Document text:
"""
Thu Nov 10 11:56:33 PST 1994
/u3/fpress/saunders

Speaking of negative attractions

Feinstein miscalculated Huffington's down-and-dirty tactics: He psyched her out

By Debra J. Saunders
Special to the Free Press

OAKLAND -- Pundits will be tempted to dismiss Senator Dianne Feinstein's near loss to Representative Michael Huffington, R-Santa Barbara wholly as a result of the national Republican rout. Certainly the voters are in a right mood, but it would be wrong to ignore some other factors that contributed to Huffington's near win against an unusually effective U.S. Senator, who two years ago beat the incumbent appointee, John Seymour, with a 16-point spread.

The following factors hurt DiFi.

Negative Ads. They work. Not all of the almost $30 mil Huffy spent went toward negative ads, but a lot did. As a result, Democratic pollster Paul Maslin noted, Feinstein's negative ratings are in the 40 percent range, three times the negative rating of California's new lieutenant governor, Gray Davis, whose name was mud last election when he ran ads comparing Feinstein to Leona Helmsley. Feinstein's negatives rose in tandem with Huffington's advertising budget.

Guerrilla Tactics. The Huff camp was brilliant in its ability to throw Feinstein off balance. The day of the Feinstein/Huffington debate on the Larry King show, for example, Huffington disclosed that the deed to Feinstein's home contained a whites-only covenant -- an unenforceable and meaningless clause, but the disclosure was embarrassing for Feinstein after her supporters branded Huffy a "racist'' because homes he once owned included the same void covenants. Feinstein began the program in a surly mood, and never controlled the debate. Time and again, Huffington's crew managed to psyche her out.

Huffington's Shamelessness. If ever there is a more monotonous-and-besides-who-cares issue in a campaign than this race's Nannygates, I don't want to see it. The revelation that Huffington employed an illegal alien for more than four years should have damaged his campaign, not so much because Huffington supported Proposition 187 and had sponsored legislation against the hiring of illegal immigrants, but because he lied. Huffington told reporters categorically that he never hired an illegal alien. He only admitted to hiring Marisela Garcia -- and failing to pay her payroll taxes -- when the Los Angeles Times confronted him with unassailable details. His slogan was, "Finally, A Reason to Believe''; his actions said: don't trust, verify.
"""
Questions:
1. According to the Feinstein-Huffington column, by how many points did Feinstein beat John Seymour two years earlier?
2. Does each statement agree with the Feinstein-Huffington column? Answer yes or no for each, quoting the words from the column that decide it. (a) Huffington spent all of his almost $30 million on negative ads. (b) The Feinstein/Huffington debate took place on the Larry King show. (c) Huffington admitted to hiring Marisela Garcia before the Los Angeles Times confronted him.
3. Continue the Feinstein-Huffington column, starting after its final sentence.
The lines that follow come from a different source than the Feinstein-Huffington column.

Dataset entries:
"""
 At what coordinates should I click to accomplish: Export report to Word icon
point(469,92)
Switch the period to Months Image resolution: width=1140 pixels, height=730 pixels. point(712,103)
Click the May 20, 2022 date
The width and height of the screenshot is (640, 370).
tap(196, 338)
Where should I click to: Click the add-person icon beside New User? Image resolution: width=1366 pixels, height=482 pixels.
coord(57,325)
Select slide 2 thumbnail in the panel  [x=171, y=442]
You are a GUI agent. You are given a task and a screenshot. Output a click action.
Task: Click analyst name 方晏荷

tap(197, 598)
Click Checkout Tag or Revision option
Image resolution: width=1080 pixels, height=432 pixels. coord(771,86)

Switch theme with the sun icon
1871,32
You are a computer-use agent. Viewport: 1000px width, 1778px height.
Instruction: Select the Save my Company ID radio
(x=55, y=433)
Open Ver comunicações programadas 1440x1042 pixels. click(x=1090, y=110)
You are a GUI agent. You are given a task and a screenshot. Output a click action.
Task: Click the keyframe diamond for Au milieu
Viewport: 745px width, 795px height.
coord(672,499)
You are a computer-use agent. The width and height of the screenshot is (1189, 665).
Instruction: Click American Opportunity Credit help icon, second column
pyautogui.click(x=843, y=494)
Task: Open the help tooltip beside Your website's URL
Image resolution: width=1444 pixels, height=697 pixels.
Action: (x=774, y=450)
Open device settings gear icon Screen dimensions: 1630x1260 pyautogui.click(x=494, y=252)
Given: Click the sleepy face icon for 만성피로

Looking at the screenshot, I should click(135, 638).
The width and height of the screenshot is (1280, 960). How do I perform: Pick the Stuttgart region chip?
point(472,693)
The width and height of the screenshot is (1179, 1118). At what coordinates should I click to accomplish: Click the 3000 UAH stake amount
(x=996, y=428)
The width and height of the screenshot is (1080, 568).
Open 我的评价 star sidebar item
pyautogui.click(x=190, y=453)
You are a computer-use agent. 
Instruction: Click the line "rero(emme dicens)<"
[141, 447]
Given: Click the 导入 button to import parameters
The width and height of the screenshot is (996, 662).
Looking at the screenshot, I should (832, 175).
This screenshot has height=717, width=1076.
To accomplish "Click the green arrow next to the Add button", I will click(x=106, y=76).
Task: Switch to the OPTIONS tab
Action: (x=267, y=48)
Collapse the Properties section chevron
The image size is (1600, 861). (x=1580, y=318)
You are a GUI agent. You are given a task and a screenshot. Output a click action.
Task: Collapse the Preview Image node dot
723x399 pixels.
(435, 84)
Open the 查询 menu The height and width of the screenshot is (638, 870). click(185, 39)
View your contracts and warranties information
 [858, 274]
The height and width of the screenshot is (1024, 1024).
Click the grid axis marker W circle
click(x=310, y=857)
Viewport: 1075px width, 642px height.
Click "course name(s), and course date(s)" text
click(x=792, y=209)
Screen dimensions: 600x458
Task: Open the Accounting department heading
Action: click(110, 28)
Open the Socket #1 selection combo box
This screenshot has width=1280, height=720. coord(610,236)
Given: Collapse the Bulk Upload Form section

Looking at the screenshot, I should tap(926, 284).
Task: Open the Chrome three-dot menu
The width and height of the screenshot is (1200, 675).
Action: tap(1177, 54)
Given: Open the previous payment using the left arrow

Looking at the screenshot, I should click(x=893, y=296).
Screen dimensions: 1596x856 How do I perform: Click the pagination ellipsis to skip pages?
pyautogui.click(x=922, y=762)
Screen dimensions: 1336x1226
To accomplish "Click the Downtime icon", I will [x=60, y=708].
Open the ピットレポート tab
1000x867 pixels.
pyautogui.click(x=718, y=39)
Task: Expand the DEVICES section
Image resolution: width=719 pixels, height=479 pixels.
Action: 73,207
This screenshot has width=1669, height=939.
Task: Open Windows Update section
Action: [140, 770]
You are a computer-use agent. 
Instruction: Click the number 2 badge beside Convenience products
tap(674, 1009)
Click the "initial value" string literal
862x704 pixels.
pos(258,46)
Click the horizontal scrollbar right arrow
"""
Responses to the tasks:
1. 16 points.

2.
(a) No: "Not all of the almost $30 mil Huffy spent went toward negative ads, but a lot did."
(b) Yes: "The day of the Feinstein/Huffington debate on the Larry King show"
(c) No: "He only admitted to hiring Marisela Garcia -- and failing to pay her payroll taxes -- when the Los Angeles Times confronted him with unassailable details."

3.
Feinstein failed to capitalize on this revelation. She relied on free media when she should have spent lavishly on ads detailing Huffington's disingenuousness. Feinstein also was hindered by the fact that she apparently once hired a legal immigrant who was not authorized to work, in violation of state law, the disclosure of which prompted an outraged Huffy to brand DiFi as "a liar'' and "a hypocrite.'' If Feinstein's campaign had any momentum -- it didn't -- she could have pasted Mr. Character for that ridiculous display. Instead, his startlingly transparent hypocrisy continued unchecked.

Proposition 187. This initiative, conceived by grass-roots malcontents, did far more to help the GOP than any scheme professional consultants could have cooked up. Exit polls showed that 187 voters went for Huffington 2 to 1.

She's Out of Touch. Feinstein ran a poor campaign because she could not comprehend the voters' anger at the runaway growth in federal government. Throughout the race, she seemed in shock that Californians weren't prostrate with gratefulness for her years in government. Rather than listening to the message the polls were sending her, she blamed her failing ratings on Huffington and his money.

"I am a walking talking case in point for campaign spending reform," she told the San Jose Mercury News Monday. "Something must be done to work out caps that will work." That quote's choice when you consider Feinstein's history. As Free Press editorial page editor Jerry Roberts so aptly pointed out in his biography of Feinstein, Never Let Them See You Cry, from her very first San Francisco supervisorial race, Feinstein has won her campaigns largely indebted to family money. She is smarting from a taste of her own medicine.

If Feinstein decides to scapegoat money and champion taxpayer-funded campaign financing -- another big government tenet -- as a remedy for her near loss, it will show that she is not listening.